1) Set up for urdhva danurasana with your hands at the wall. With your palms on the floor next to your ears, the spot where your palms meet your wrists will be right at the joining of the floor and wall. Make sure your feet are close enough to your buttocks for a tight, energetic pose; you can check the distance by seeing if you can just brush your heels with your hands.

2) When you are ready, keeping your inner thighs rotating toward the floor and your elbows hugging toward each other, let your heart lift you into the full pose. The wall is, yes, close to your face -- that's part of the fun, if you don't let it freak you out.

3) Take a few moments to warm up in this pose by letting your heart draw toward the wall. If your legs start to straighten, see if you can walk them closer to your hands. Activate your upper back muscles so the lift is coming from your heart, not your arms.

4) If this is enough for you, stay here breathing and opening. When you're ready to come down, lower slowly as you tuck your chin toward your chest -- likely brushing your head against the wall.

5) If you'd like to move on, feel your heart lifting you so strongly you start to float. Trust that you can. And then -- here's the fun part -- start to walk your hands up the wall. As long as you keep your feet firmly rooted and your heart -- all that trust! -- strongly lifting, you will go up. And if you start to doubt, you can always walk your hands right back down to the floor.

6) At some point, your hands will start to come off the wall, and you will need to lift your heart so much you bring yourself to standing. Notice that you are floating through the air, sort of like my high dive. Only, of course, you are firmly grounded through your feet, so there's really not so much to be frightened of.

7) As you come to standing, draw your hands to your heart in angeli mudra, prayer position, and find your center. Notice what's going on in your heart. It just might be kind of giddy.

8) Root your feet firmly, rotate those thighs toward the wall behind you, and, with your hands still at your heart, start to lift your heart again. Really activate those back muscles to help. Let your head fall back gently so you can see that wall behind you. If that freaks you out, come to standing and move into balasana, child's pose, to absorb all you've done.

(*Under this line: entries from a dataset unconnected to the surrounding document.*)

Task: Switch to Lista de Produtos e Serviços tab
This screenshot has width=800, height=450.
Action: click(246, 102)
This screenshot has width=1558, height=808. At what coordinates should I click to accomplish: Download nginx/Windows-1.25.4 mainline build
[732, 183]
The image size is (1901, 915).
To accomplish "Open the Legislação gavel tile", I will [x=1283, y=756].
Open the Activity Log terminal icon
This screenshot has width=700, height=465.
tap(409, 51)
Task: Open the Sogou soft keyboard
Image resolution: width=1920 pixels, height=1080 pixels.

9) If, from standing with your heart lifting and your head tilted back to the wall behind you, you'd like to move on, trust your lifting heart to support you and consciously reach your hands back, still lifting with your heart, until your hands come to the wall. Walk your hands down the wall until you find yourself in urdhva danurasana with your hands on the floor. Let your heart lift once more, tuck your chin, and slowly lower yourself to the floor.

Wherever you go in the pose, release it with something that feels good and a little bit playful -- dead bug (or happy baby) on your back with knees bent, soles of your feet facing the ceiling, and hands holding the outsides of your feet is a great pose for this.

And, hey, if you want to jump and dance and play a little bit after dead bug, definitely do it. You might even invite someone you love and trust to play with you.